Who Is Visible in Data and Who Is Not

Data is often presented as a neutral reflection of reality. Governments, companies, and institutions rely on data to measure populations, allocate resources, predict risks, and guide decision making. In contemporary digital governance, visibility within data systems increasingly determines who receives attention, services, protection, and opportunity. Scholars in critical data studies have argued that data systems are never fully neutral because they are shaped by institutional assumptions, political priorities, and historical inequalities (Kitchin, 2014).

Yet visibility in data is never evenly distributed.

Some individuals and communities are intensely monitored, categorized, and analyzed, while others remain partially invisible or entirely absent. Data systems do not simply observe society. They actively shape how society is understood and governed. Lyon (2018) explains that modern data infrastructures function as systems of social sorting, where individuals are categorized and evaluated through digital processes that influence life opportunities and institutional treatment.

The question is therefore not only what data shows, but who becomes visible through data and who does not.

Data as a System of Recognition

To be represented in data is, in many contexts, to be recognized by institutions.

Governments rely on data to determine eligibility for welfare, healthcare, education, taxation, and legal identity. Companies use data to identify consumers, target advertisements, evaluate risks, and optimize services. Digital platforms collect behavioral data to personalize interaction and predict future actions. Van Dijck (2014) argues that datafication has transformed social life by converting human activity into quantifiable information that can be monitored and managed.

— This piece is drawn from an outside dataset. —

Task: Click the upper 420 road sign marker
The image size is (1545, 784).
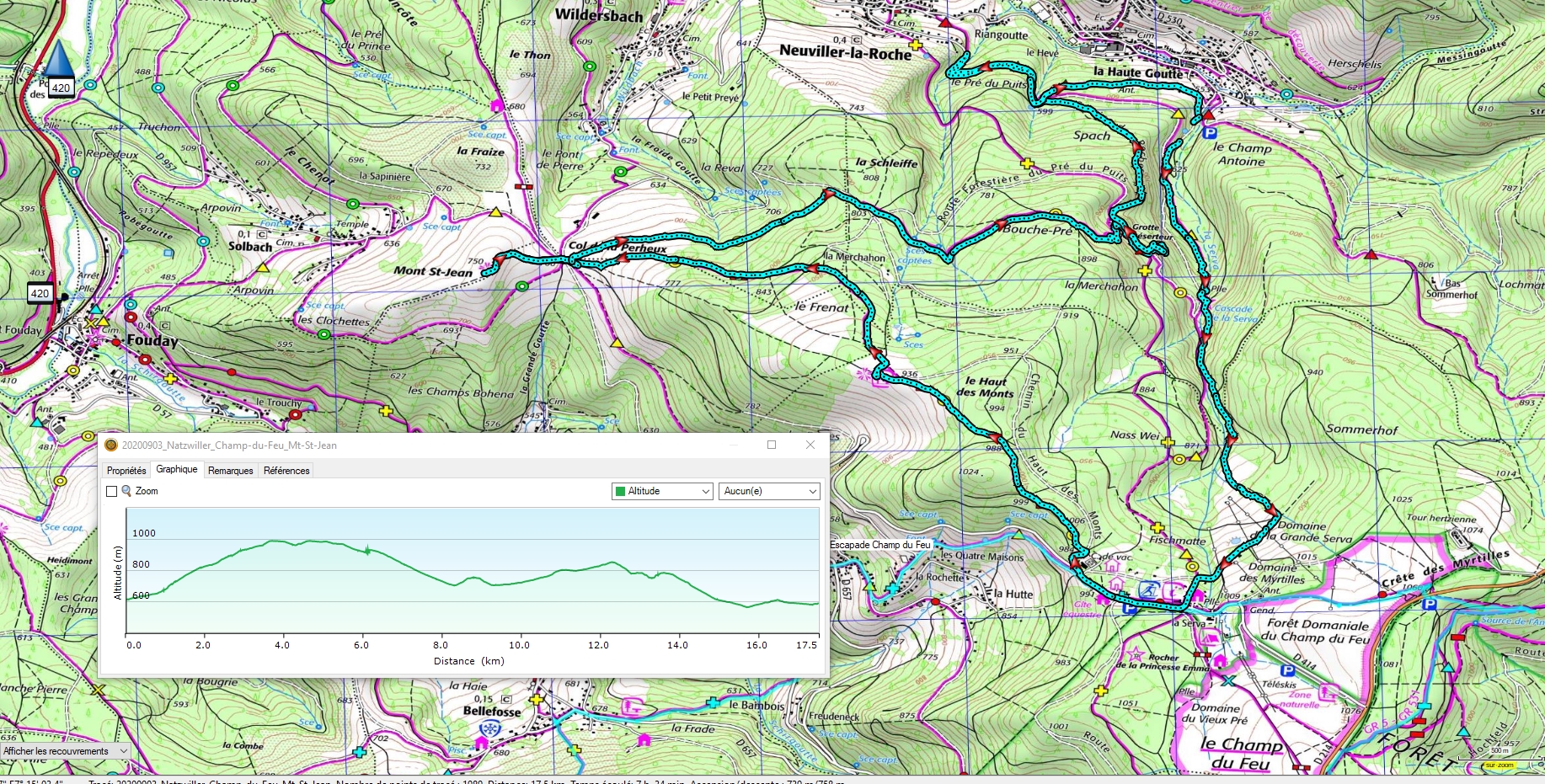Action: [61, 88]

Visibility within these systems often determines whether individuals are acknowledged as participants within social, economic, and political processes.

However, recognition through data is selective rather than universal.

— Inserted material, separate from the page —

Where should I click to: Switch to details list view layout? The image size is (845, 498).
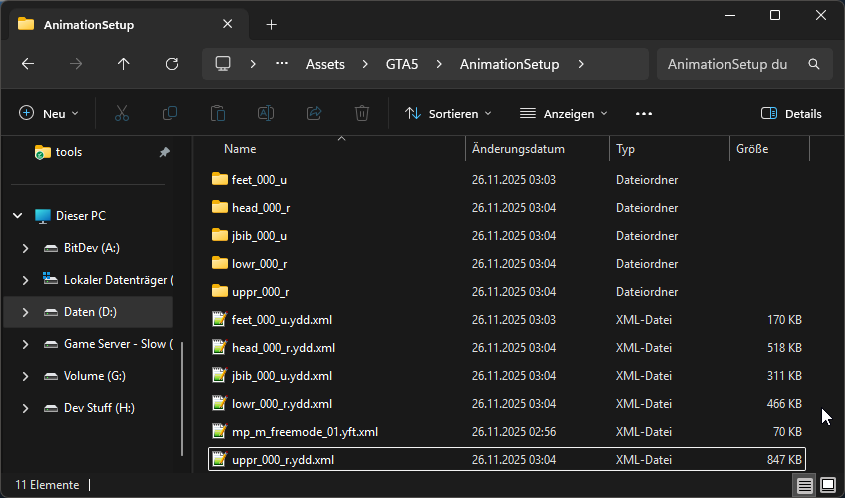pos(803,485)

Data systems prioritize what can be measured, categorized, and standardized. Experiences that are difficult to quantify are frequently ignored. Communities with limited digital access may generate less data, while marginalized populations may appear only through systems of surveillance or risk assessment. Bowker and Star (1999) demonstrate that classification systems are never merely technical tools because they reflect institutional values and shape social inclusion and exclusion.

As a result, visibility is shaped not merely by existence, but by institutional priorities.

The Politics of Absence

Absence from data can produce serious consequences.

Individuals who are not adequately represented in datasets may become excluded from services, policy considerations, or technological development. In many countries, populations lacking formal documentation struggle to access healthcare, banking, education, or social protection because institutional systems depend on data verification. According to the World Bank (2021), more than 850 million people globally still lack official identification, limiting their access to public and financial services.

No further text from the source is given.